MAKE SURE TO USE A CLEAN UBUNTU SERVER 16.04 LTS IMAGE, IF POSSIBLE. (FROM HERE)
An existing Ubuntu 16.04 machine is also OK. The install_dependencies.sh
script is meant to run on a clean Ubuntu Server installation.
Simply install git and clone the repo. Dependencies are installed later in this README in ./install_dependencies.sh :)
# takes a couple of human minutes :)
sudo apt update
sudo apt install git -y
git clone https://github.com/asaflevi0812/IDEA.git
cd IDEA
Installs the libraries required for IDEA:
- BerkeleyDB
- Lucene++
- BOOST
- SSL
- GLIB
# takes about a minute until a single [PRESS ENTER] is required. -- sometimes it does not.
# after that, about ten minutes of installation, probably less.
chmod +x install_dependencies.sh
./install_dependencies.sh
RUN this from the IDEA repository to compile the code.
chmod +x compile.sh
./compile.sh
In the destor.config file (discussed later), the paths to the directories containing the destor backup and the IDEA HDD index part and SSD index part are defined.
By default, they are defined as follows:
- backup directory: working_directories/backup_directory
- HDD part directory: working_directories/index_directory
- SSD part directory: working_directories/chunk_to_file_directory
The following command creates the directories:
mkdir -p working_directories/backup_directory working_directories/index_directory working_directories/chunk_to_file_directory
and in our original setup the proper devices are mounted to these directories.
The following command creates a deduplicated backup from a given dataset path:
destor <dataset_path>
The entire directory will be recursively backed up in the backup directory defined in destor.config (discussed below).

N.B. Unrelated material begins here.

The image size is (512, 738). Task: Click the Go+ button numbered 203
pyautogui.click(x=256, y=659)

to create a naive index from the currently stored deduplicated backup - run the following command:
destor -an
The index will be stored in the HDD part index directory defined in destor.config (discussed below).
to create an IDEA index from the currently stored deduplicated backup - run the following command:
destor -aq
The index parts will be stored accordingly the HDD part index directory and SSD part directory, both are defined in destor.config (discussed below).

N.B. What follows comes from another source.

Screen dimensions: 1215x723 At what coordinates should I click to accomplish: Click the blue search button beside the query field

to create an inline index, which should backup the data and create the index concurrently, use the following commands:
destor -n <path to data>
for naive inline index and
destor -q <path to data>
for IDEA-indirect inline index.
use the command:
destor -m|l <keyword1> <keyword2> <keyword3>
where m is used for the naive index and l for the IDEA index. For example
destor -l hello world
would lookup the keywords "hello" and "world" in the IDEA index.
use the command:
destor -m|l -f<path_to_dictionary>
to search a list of keywords in an OR manner, i.e. if any of the terms are contained in a file, it would appear in the results.
For example use:
destor -m -f"keywords/linux/128/file-med.txt"
to search the file-med dictionary in the naive index.
When destor is initialized, it reads a configuration file named in a fixed name, destor.config
, which contains lines in the following format:
<configuration_variable> <value>
For example:
working-directory "/home/asaf.levi/destor_working_directory"
chunking-type whitespace
reverse-mapping db
The following values are used to configure parameters regarding IDEA and NAIVE:
- working-directory: path to a directory which will contain the deduplicated backups.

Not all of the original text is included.